Thanks to the press
It is becoming more and more evident that President Bush and the Administration were predisposed to attack Iraq. This made them less than objective in assessing and evaluating evidence about Iraq's weapons of mass destruction. Walter Pincus of the Washington Post writes this morning that:
"... a review of speeches and reports, plus interviews with present and former administration officials and intelligence analysts, suggests that between Oct. 7, when President Bush made a speech laying out the case for military action against Hussein, and Jan. 28, when he gave his State of the Union address, almost all the other evidence had either been undercut or disproved by U.N. inspectors in Iraq." Read the entire article.
The President had to find something dramatic that would stoke the fire of American public opinion in favor of attack. The uranium claim apparently fit the bill. Thus, it truly symbolizes the administration's effort to find evidence, no matter how tenuous, to bolster its predetermined conclusion.

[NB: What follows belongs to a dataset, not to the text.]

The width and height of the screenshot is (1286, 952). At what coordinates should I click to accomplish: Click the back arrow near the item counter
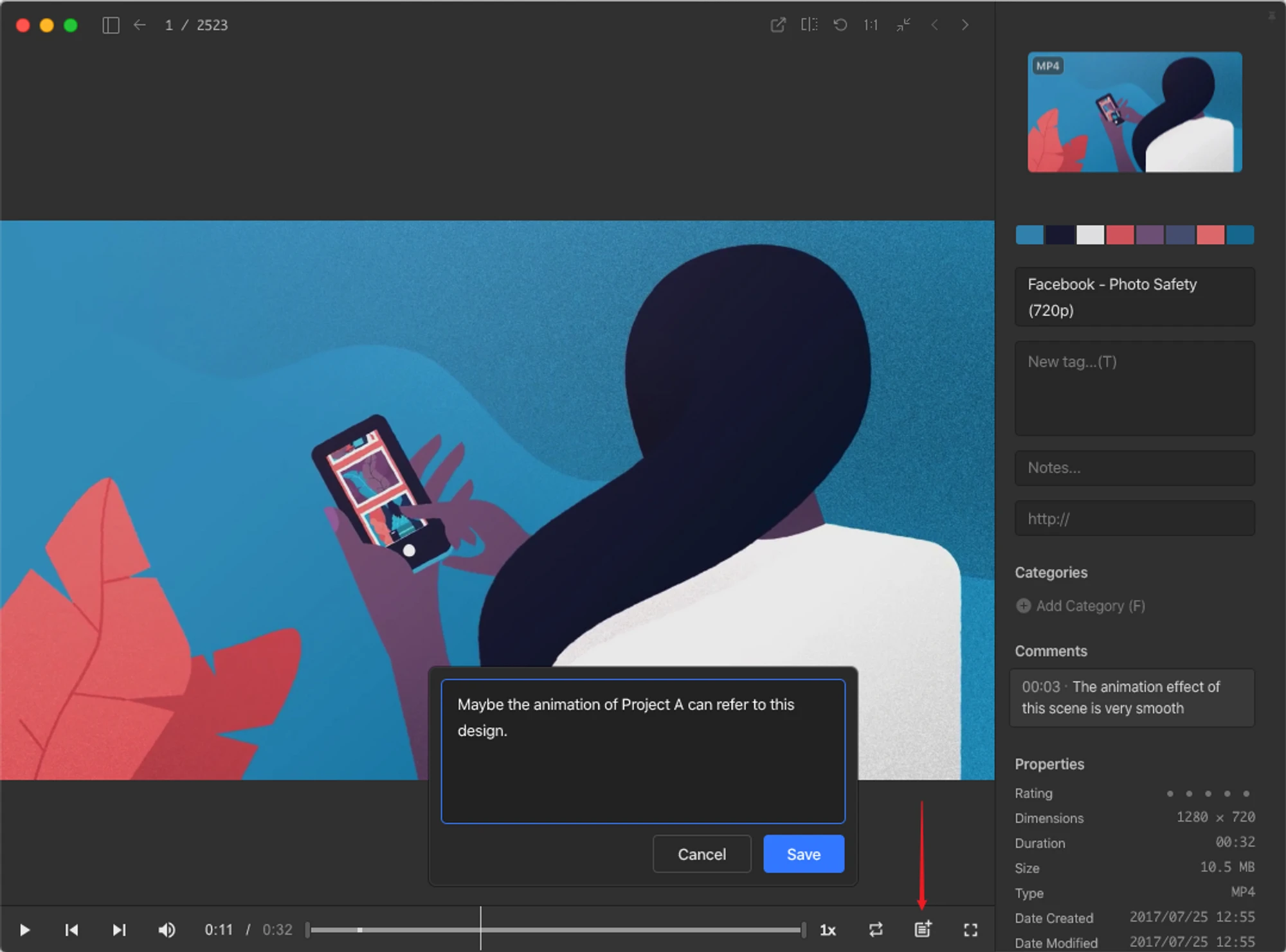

The unfortunate thing in all this for the American public is that much of the "evidence" was based on classified intelligence information. The administration "for national security reasons" was not forthcoming about the sources, the countervailing interpretations and the ambiguities inherently involved. The American public was being asked to support a pre-emptive attack on another country based upon information they could not evaluate.
Where was Congress in all this? I would say they were a pretty wimpy bunch. They didn't even have the guts to stand up and declare war.
I believe we owe thanks to the press. Democracy and openness are prevailing now. Whatever the final outcome, we are beginning to get a much better understanding of how truly flimsy the "evidence" was. Americans should never abdicate their responsibility to demand the truth.